▸ **Excerpted passage**
┄┄┄┄┄┄┄┄┄┄

Belgium - Constitutional Court Rejects Request for Suspension of Key Provisions of Latest Medicine Shortages Law
- 20/07/2020
- Articles
On 16 July 2020, the Constitutional Court rejected several requests for suspension of Articles 2, 3 and 4 of the Law of 20 December 2019 modifying various laws to tackle medicine shortages (Wet van 20 december 2019 tot wijziging van diverse wetgevingen wat de tekorten aan geneesmiddelen betreft/Loi du 20 décembre 2020 modifiant diverses législations, en ce qui concerne les pénuries de medicaments – the Law – see attachments). The requests had been introduced by the Belgian Association of Parallel Importers and Exporters, various other parties active in the parallel trade in medicines and pharmacists in the Democratic Republic of the Congo and Rwanda (the Applicants).
The challenged provisions, broadly, created the following rules:
- They tightened the notification requirement of temporary medicine supply cessations.
- They equated a partial or interrupted supply of medicines to wholesaler-suppliers and pharmacists with a temporary cessation of supplies that gives rise to notification.
- Medicines affected by notifiable supply cessations may be made subject to a temporary export limitation or prohibition. A Royal Decree is supposed to determine detailed rules, but has not yet been adopted.
- Wholesalers with a public service obligation and pharmacists started to benefit from a supply obligation of three working days in their favour (see, Van Bael & Bellis Life Sciences News Alerts of 20 December 2019 and 3 February 2020).

┄┄┄┄┄┄┄┄┄┄

▸ **Provided data**
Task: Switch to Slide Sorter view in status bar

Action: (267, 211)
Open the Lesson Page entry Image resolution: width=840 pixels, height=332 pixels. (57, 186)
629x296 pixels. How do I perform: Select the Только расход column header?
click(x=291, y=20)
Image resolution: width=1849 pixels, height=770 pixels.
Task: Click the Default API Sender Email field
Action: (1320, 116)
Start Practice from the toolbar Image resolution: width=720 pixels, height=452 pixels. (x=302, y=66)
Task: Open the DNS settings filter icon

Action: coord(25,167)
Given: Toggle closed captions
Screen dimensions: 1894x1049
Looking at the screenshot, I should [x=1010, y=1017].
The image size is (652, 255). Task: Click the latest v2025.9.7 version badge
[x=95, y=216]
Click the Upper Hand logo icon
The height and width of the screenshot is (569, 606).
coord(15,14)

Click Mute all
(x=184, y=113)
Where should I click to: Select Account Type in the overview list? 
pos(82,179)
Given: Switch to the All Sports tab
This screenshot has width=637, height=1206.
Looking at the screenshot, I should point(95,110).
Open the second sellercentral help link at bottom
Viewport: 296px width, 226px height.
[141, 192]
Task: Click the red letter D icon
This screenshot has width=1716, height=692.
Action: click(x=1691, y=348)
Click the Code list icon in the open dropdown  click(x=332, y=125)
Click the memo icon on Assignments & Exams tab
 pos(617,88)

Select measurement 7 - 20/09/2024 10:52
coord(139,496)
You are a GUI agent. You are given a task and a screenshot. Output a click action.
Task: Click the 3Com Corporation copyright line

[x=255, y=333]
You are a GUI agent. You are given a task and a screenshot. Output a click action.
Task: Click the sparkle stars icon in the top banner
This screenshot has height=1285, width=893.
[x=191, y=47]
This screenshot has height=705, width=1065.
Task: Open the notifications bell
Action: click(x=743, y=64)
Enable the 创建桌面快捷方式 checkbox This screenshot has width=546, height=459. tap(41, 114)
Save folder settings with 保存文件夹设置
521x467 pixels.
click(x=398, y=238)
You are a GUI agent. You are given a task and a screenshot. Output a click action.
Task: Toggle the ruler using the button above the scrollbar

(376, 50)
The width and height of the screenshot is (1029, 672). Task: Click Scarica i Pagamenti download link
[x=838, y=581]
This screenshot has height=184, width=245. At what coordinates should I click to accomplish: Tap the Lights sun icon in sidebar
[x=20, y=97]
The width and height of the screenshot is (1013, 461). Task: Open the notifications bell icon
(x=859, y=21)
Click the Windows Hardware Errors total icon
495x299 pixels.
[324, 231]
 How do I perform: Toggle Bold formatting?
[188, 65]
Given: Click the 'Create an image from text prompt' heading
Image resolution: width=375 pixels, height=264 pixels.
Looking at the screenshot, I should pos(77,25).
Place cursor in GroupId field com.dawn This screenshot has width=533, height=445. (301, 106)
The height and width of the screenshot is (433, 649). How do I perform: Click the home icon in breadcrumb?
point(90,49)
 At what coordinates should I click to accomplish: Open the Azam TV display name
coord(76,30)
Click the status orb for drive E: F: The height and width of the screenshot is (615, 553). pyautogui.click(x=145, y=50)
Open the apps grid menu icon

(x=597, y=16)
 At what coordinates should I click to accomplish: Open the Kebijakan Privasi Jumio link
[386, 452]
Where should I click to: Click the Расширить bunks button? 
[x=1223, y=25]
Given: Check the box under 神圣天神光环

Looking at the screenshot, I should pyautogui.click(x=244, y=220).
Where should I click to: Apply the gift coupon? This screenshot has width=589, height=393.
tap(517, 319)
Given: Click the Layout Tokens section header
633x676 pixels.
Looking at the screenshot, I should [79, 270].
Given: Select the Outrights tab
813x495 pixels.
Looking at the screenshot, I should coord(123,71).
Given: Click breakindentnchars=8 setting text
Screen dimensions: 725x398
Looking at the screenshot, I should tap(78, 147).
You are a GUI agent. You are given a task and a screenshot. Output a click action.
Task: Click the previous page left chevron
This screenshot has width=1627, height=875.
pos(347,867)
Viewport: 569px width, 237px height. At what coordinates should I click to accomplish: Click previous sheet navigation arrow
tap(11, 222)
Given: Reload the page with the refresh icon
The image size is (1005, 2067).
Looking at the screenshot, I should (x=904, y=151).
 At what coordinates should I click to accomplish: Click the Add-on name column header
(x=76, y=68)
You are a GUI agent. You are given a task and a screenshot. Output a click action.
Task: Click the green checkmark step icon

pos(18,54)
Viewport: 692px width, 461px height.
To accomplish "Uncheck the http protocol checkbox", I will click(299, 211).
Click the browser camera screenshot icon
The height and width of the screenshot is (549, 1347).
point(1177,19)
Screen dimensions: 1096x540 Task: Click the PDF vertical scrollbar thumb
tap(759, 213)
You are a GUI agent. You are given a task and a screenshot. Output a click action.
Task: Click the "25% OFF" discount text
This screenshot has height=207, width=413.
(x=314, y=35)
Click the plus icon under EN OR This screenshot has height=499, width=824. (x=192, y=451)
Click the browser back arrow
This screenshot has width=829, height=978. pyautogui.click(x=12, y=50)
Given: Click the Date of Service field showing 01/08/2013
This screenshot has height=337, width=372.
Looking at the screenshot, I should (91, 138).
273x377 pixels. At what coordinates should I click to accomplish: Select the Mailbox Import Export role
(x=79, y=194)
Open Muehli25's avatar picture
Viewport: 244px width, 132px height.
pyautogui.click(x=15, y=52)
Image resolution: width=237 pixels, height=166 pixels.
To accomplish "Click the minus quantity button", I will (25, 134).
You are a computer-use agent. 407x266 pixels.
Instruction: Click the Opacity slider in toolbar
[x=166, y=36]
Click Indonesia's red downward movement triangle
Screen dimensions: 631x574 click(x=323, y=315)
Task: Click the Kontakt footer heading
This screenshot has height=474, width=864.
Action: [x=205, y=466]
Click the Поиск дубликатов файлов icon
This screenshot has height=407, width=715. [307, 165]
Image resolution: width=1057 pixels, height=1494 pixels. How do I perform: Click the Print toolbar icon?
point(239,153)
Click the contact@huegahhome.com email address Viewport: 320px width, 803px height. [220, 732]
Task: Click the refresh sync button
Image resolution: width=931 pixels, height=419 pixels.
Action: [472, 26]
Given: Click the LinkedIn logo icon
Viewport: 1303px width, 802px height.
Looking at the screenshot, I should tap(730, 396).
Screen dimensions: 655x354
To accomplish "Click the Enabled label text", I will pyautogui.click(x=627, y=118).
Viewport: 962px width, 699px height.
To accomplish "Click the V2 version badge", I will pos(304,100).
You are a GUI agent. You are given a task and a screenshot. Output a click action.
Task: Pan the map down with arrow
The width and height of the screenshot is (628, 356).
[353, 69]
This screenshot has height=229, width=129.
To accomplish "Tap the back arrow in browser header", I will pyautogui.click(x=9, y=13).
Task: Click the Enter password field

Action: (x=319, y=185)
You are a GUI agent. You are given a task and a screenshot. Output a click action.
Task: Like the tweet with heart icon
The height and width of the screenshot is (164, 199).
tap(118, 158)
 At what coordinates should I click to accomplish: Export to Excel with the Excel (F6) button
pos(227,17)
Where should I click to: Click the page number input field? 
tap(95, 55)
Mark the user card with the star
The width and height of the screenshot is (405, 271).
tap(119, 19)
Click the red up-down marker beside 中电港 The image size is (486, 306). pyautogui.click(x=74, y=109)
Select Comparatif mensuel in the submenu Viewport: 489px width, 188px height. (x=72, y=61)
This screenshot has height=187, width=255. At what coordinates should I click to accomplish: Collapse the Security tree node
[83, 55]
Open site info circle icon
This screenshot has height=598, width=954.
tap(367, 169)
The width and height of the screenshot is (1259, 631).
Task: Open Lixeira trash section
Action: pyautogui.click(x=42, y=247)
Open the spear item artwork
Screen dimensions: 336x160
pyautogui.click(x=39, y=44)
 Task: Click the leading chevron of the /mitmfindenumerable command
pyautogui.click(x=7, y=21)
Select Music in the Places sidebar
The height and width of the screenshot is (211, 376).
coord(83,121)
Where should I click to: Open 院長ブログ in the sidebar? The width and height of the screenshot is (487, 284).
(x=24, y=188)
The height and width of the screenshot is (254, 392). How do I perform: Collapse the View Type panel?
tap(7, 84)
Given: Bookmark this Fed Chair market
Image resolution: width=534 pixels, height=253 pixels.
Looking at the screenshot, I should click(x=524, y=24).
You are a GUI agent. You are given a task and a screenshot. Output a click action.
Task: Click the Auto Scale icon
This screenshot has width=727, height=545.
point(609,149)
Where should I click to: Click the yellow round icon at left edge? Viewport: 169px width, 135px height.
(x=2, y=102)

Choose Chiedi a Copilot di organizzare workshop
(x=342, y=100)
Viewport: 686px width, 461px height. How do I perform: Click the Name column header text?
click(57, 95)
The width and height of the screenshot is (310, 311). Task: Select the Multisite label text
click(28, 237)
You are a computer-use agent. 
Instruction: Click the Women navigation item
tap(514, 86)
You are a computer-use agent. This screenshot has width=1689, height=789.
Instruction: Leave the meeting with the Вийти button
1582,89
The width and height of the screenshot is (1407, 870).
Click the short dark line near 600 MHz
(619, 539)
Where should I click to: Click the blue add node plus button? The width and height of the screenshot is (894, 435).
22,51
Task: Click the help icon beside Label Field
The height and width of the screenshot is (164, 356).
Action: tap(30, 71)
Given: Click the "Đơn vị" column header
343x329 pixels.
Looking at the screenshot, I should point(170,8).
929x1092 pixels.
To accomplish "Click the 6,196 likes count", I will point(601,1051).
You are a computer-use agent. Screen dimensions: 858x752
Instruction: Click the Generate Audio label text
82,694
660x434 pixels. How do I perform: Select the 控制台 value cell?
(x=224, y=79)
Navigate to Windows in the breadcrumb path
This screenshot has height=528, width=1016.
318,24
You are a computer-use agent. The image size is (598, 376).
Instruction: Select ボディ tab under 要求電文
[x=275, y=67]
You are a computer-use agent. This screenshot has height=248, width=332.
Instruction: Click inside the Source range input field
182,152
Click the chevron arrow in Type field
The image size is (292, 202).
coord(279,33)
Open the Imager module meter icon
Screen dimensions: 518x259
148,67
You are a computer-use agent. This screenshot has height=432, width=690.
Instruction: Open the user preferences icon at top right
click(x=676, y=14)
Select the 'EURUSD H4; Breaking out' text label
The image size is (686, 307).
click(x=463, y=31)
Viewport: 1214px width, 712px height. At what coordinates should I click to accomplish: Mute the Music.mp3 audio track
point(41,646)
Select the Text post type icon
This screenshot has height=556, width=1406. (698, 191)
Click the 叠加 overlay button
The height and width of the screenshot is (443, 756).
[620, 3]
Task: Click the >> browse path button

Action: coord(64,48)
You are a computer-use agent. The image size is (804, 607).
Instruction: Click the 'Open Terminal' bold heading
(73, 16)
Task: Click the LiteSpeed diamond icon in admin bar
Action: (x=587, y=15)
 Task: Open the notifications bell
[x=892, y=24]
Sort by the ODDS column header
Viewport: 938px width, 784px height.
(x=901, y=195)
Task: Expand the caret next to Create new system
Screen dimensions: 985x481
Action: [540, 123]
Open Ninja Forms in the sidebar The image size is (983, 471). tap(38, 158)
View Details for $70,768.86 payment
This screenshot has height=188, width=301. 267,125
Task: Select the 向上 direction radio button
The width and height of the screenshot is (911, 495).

┄┄┄┄┄┄┄┄┄┄

▸ **Activity**
Can you transcribe everything from "- Wholesalers with" down to "3 February 2020)." in the article on Belgium's medicine shortages law?

▸ **Answer to this problem**
- Wholesalers with a public service obligation and pharmacists started to benefit from a supply obligation of three working days in their favour (see, Van Bael & Bellis Life Sciences News Alerts of 20 December 2019 and 3 February 2020).